JAKARTA, KOMPAS.com - Koordinator Divisi Korupsi Politik Indonesia Corruption Watch (ICW), Donal Fariz, menilai ada ragam faktor yang menyebabkan terjadinya politik uang dalam Pilkada DKI Jakarta 2017. Salah satunya adalah budaya permisif.
Kondisi ini lumrah terjadi pada kelas menengah. Donal menyebut pihak dalam situasi ini merupakan kelas menengah labil karena mau menerima dari kanan dan kiri.
“Jadi terima semuanya, kalau ada yang ngasih Rp 100.000 dari nomor dua dan tiga, soal pilihan nomor dua (setelah uang atau pilihan masing-masing),” kata Donal di Kantor ICW, Jakarta Selatan, Selasa (18/4/2017).
Kelas menengah labil ini dianggap pragmatis dan hanya menjadi momen Pilkada atau Pemilu untuk mencari uang secara instan. Uang tersebut tak memperkaya mereka.
Baca: ICW: Enggak Mungkin Politik Uang Terjadi di Menteng
“Mereka juga sadar uang Rp 200.000-Rp 300.000 tidak akan mengubah nasib mereka, tapi karena mereka permisif dengan politik uang, ya sudah terima saja, soal pilihan urusan lain,” kata dia.
Selain budaya permisif, Donal mengatakan faktor lain politik uang adalah penegakkan hukum yang lemah.

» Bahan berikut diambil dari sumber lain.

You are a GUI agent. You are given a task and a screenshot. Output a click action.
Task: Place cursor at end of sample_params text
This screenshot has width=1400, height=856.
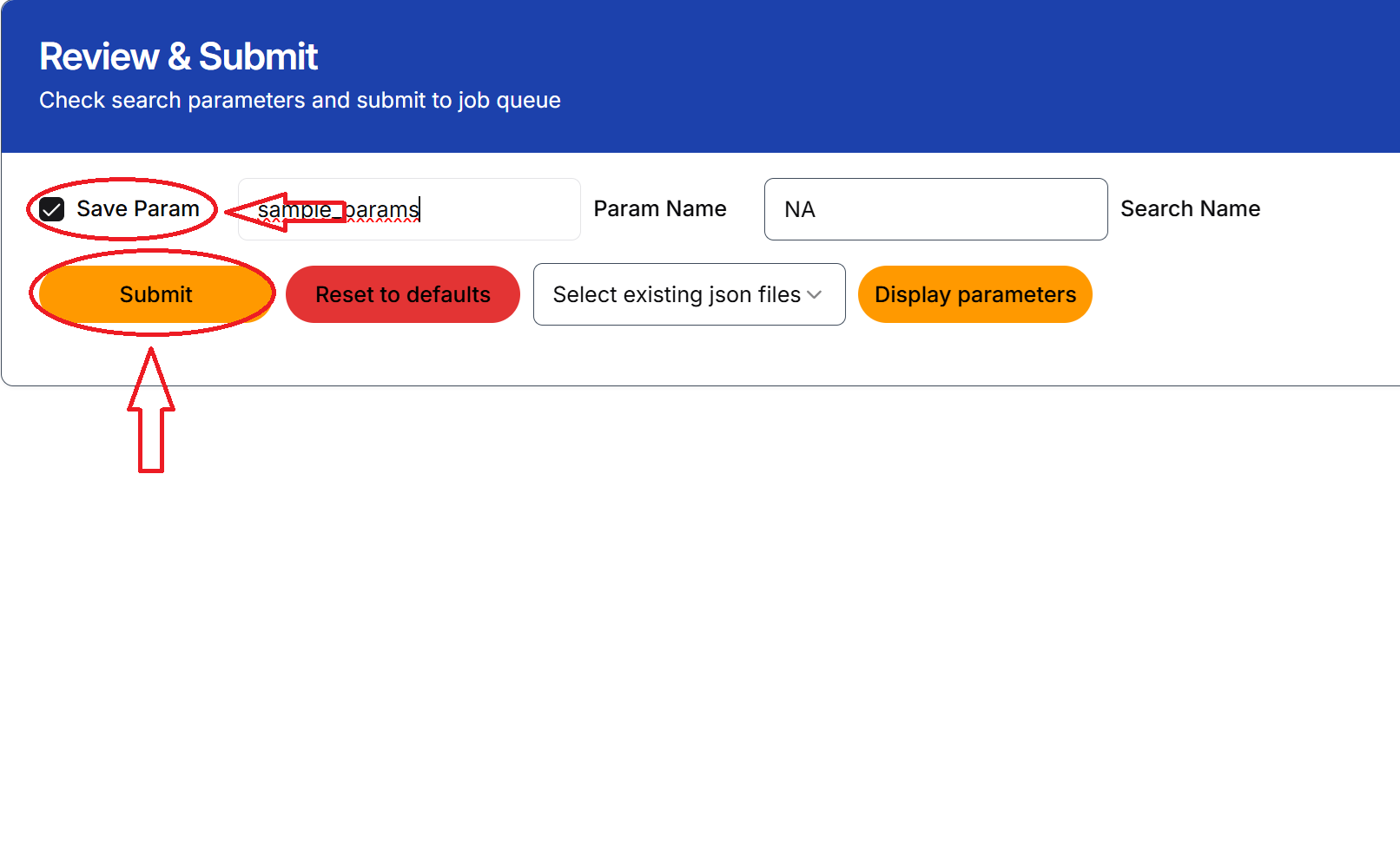(421, 209)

Menurut dia, dalam pasal 187 a ayat 1 dan ayat 2 Undang-Undang Pilkada udah mengatur dengan tegas sanksi kepada setiap orang atau kandidat yang melakukan kegiatan berkaitan dengan politik uang. Namun, tak banyak publik mengetahui pesan dari aturan tersebut.

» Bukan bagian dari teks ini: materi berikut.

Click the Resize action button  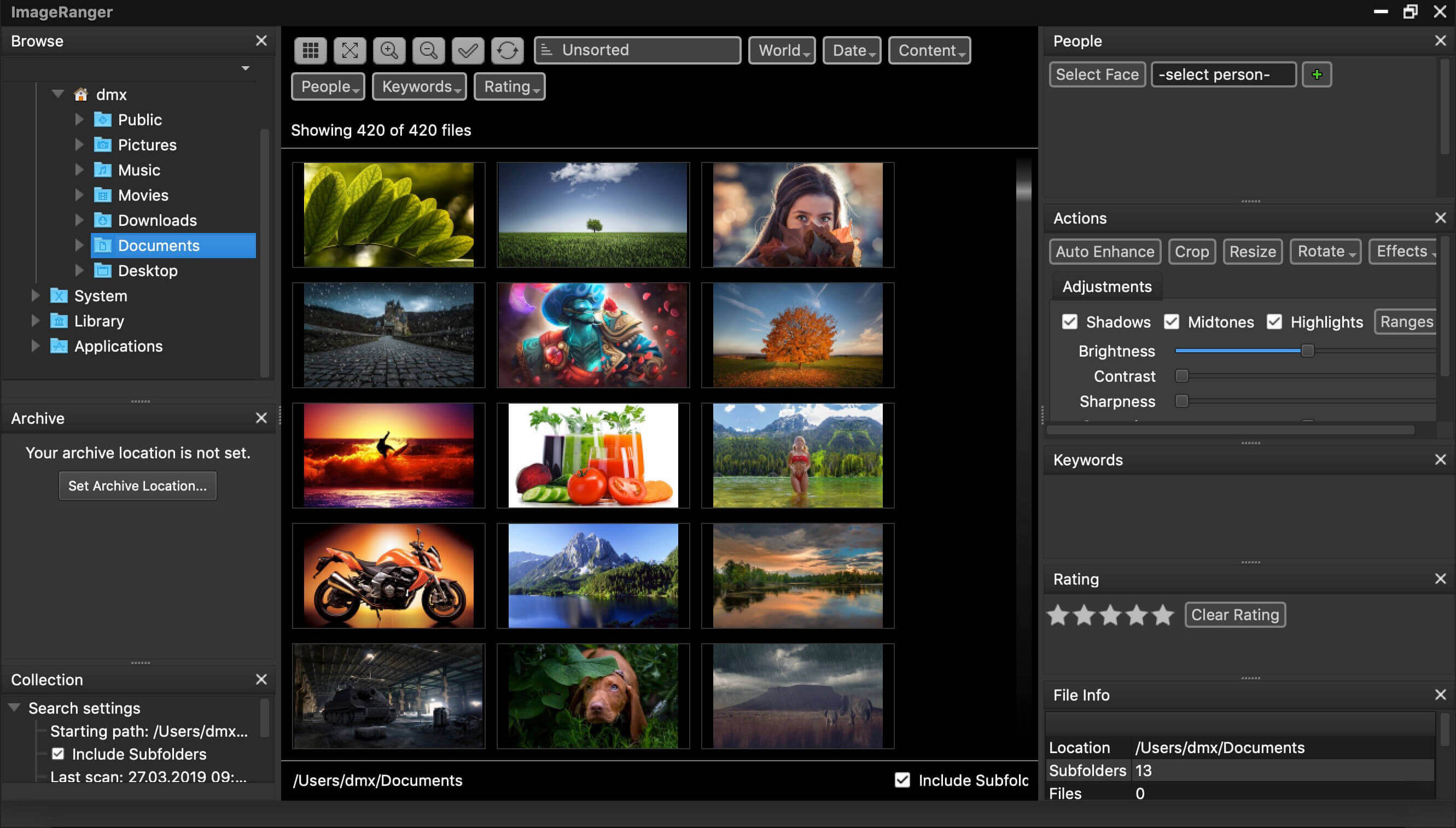coord(1253,251)
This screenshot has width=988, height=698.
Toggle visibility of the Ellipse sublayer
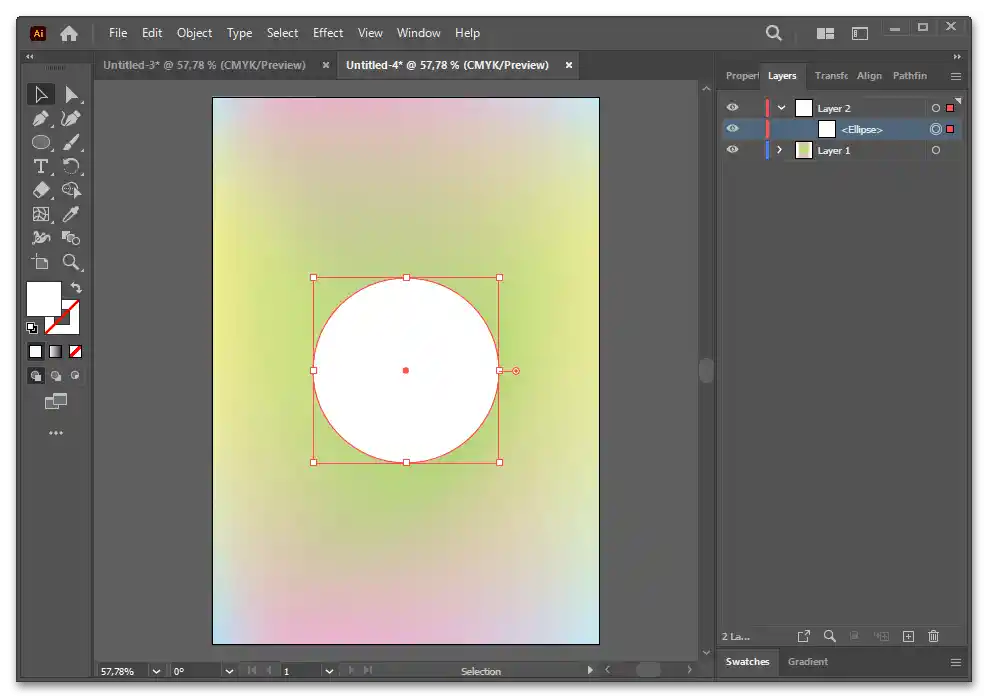pyautogui.click(x=732, y=129)
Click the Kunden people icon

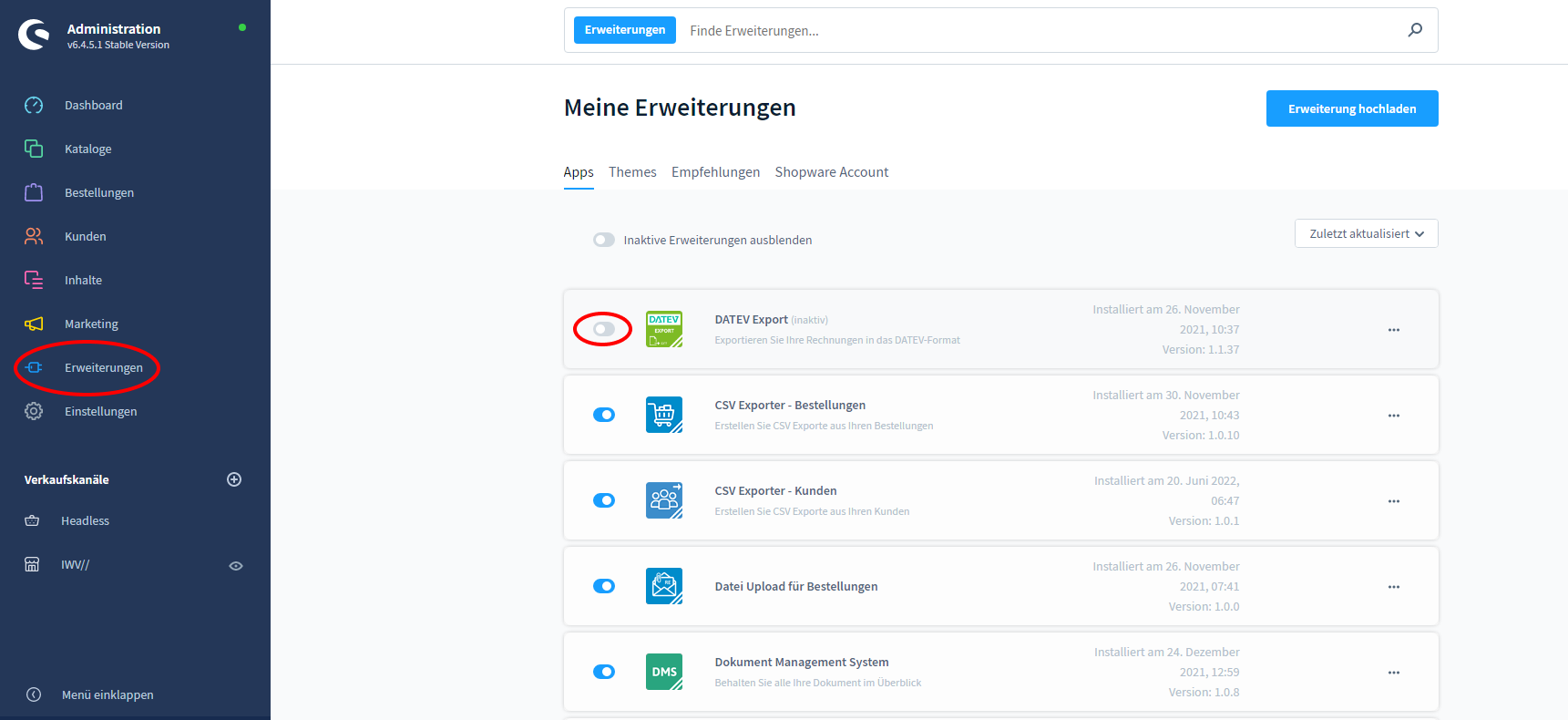pos(34,236)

Baca: ICW: Kandidat Berjudi Lakukan Politik Uang Tanpa Pikir Dampaknya
“Banyak masyrakat belum sadar, ketika mereka menerima politik uang, mereka bisa jadi subjek yang dijerat secara hukum,” kata dia.
Oleh karena itu, pemahaman soal politik uang harus lebih digaungkan lagi kepada publik. Dengan demikian, politik uang bisa diminimalisir.